The AIS, which links the axon to the soma, is a subcellular structure organized by specific cytoskeletal proteins, especially AnkyrinG, and enriched with voltage-gated Na+ ion channels, and it therefore functions as the site that converts synaptic potentials into APs in neurons 17,18. A growing body of evidence indicates that AISs not only vary in structure and molecular components in a cell-specific manner 2,19 but also show considerable plasticity during neuronal activity alteration 1,5, brain disorders 6, and normal brain development 3,12. In general, plasticity of AISs represents an adaptive change that compensates for the imbalance between neuronal excitation and inhibition, and is thus beneficial for maintaining homeostasis of network activity 4,12. In addition, the AIS structure shows a change in length or position (or both) relative to the soma. For example, AISs become shorter and/or more remote from the soma when neuronal activity increases, whereas AISs become longer and/or move closer to the soma when neuronal activity is reduced 3,4,20.

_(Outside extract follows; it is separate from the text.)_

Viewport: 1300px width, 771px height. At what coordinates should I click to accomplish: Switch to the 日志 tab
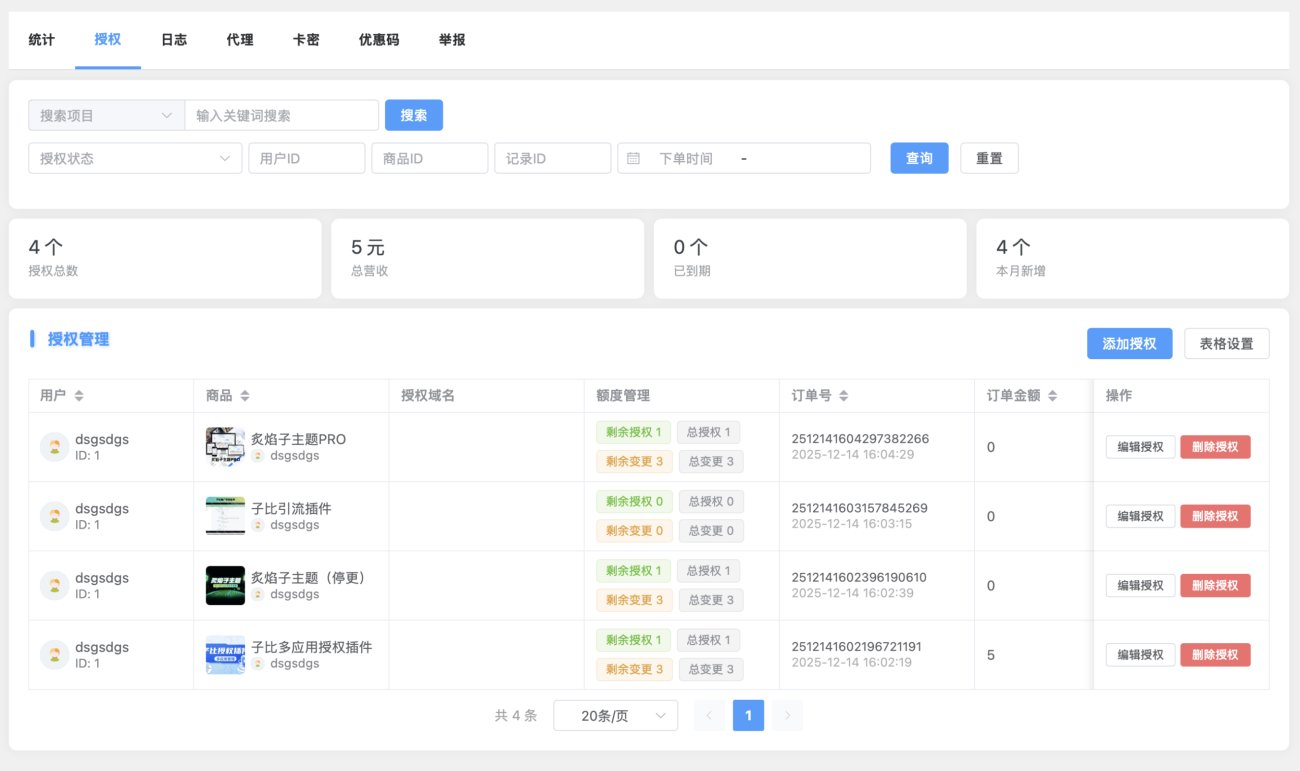coord(174,40)
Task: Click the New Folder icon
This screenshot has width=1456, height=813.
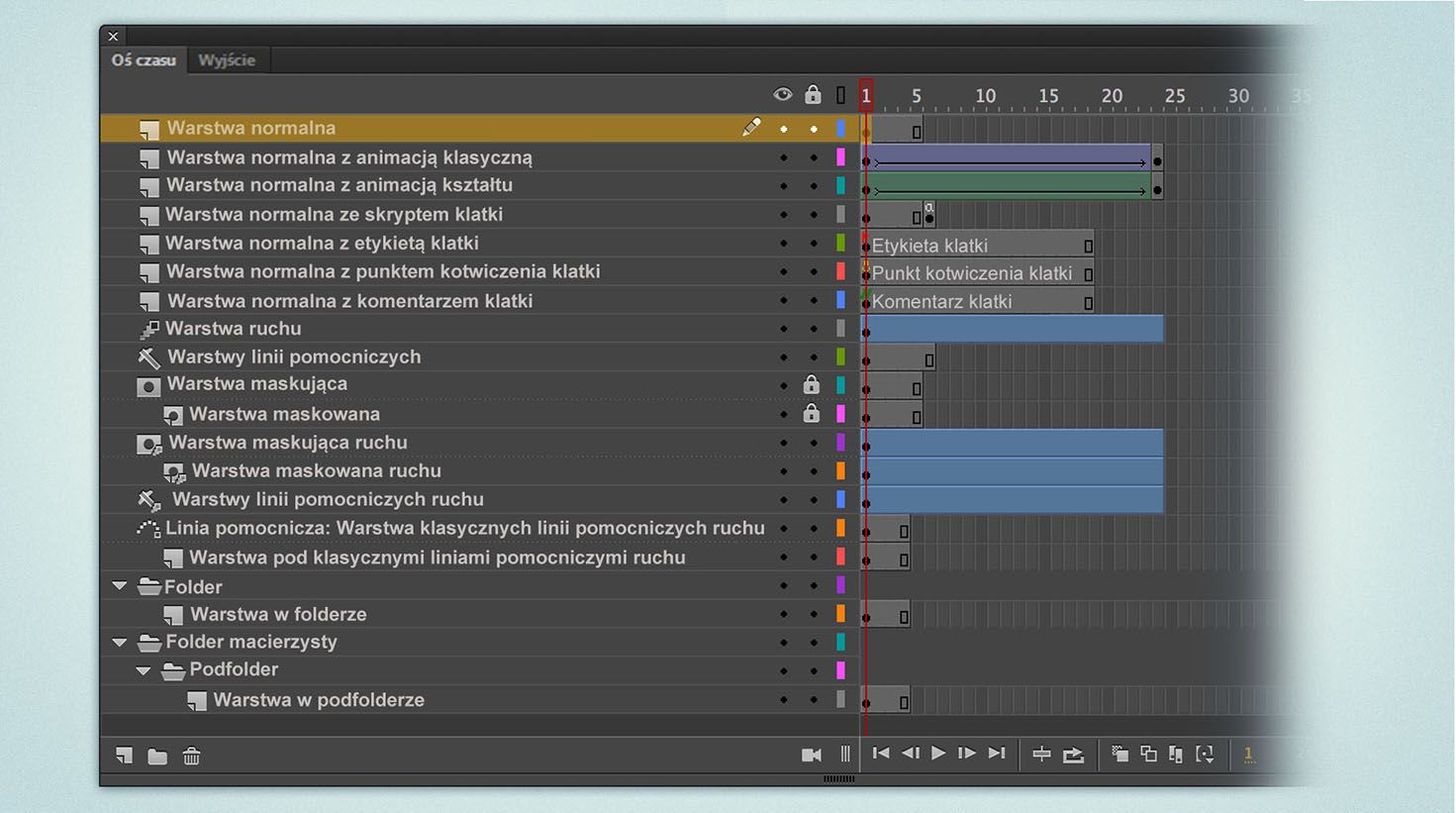Action: (157, 757)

It is reported widely that neuronal excitation increases during aging, as indicated by an increased stimulus-evoked response and highly enhanced spontaneous activity 8–11. On the basis of the plastic changes in the AIS structure reported previously, it is anticipated that neurons with increased excitation during aging may induce AIS shortening and/or relocation away from the soma 4,18. We examined these possibilities in this study. Unexpectedly, our results showed that most neurons in aged and young adult rats showed no evident gap between the soma and the AIS proximal end, as reported previously for the visual cortex at different developmental stages 3. Consistent with our expectation, the mean AIS length of neurons in layer II/III in the V1 area of aged rats was significantly smaller than that of young rats. This result is in agreement with a recent report on the cerebral cortex of senescent marmoset monkeys 12. Collectively, these results indicate that AIS shortening could be a plastic structural change that occurs widely in the aged mammalian cortex.

The implication of age-related AIS shortening in cortical neurons remains unclear. A simple explanation is a compensatory response to the increased neuronal excitation in the aged visual cortex 4,12 because a shortened AIS can reduce the availability of binding sites for Na+ ion channels for AP initiation, as observed in the current study, and thus decrease neuronal excitability. However, this interpretation is inconsistent with evidence shown by electrophysiological studies. Numerous investigations have indicated that neurons in the visual cortex of several species, including rats 8, show markedly enhanced excitation during the aging process, including a stronger visually evoked response and spontaneous activity, in aged individuals compared with young ones 8–10. This means that aging-related AIS plasticity does not primarily contribute to maintaining the excitation/inhibition balance in the aged cortex. Another explanation is that shortening of AISs may serve to maintain energy homeostasis in the brain during aging. Because of a higher firing rate, cortical neurons in the aged brain will need more Na+ ion pumps and ATP to return Na+ ions outside the cell during AP repolarization. However, a number of investigations have shown that the expression of Na+ ion pumps is significantly reduced during aging 21–23. Therefore, neurons in the aged brain need a new strategy to solve the Na+ ion transport problem. Several previous studies have reported that cortical neurons show a decreased AP amplitude during aging 24,25, which indicates that neurons in the aged brain may show reduced Na+ ion entry during AP initiation. In the current study, we have found that AISs of V1 neurons shorten during aging, and the Nav1.6 Na+ ion channel distribution is reduced. Taken together, an age-related reduction in AIS length and Nav1.6 Na+ ion channel distribution may cause a significant reduction in Na+ ion entry during AP initiation at the AIS, which will reduce the energy consumption by Na+ ion pumps during membrane repolarization. Therefore, this AIS morphological change may not only solve the problem of Na+ ion pump shortage but also balance the energy expenditure caused by the increased neuronal firing rate in the aged brain.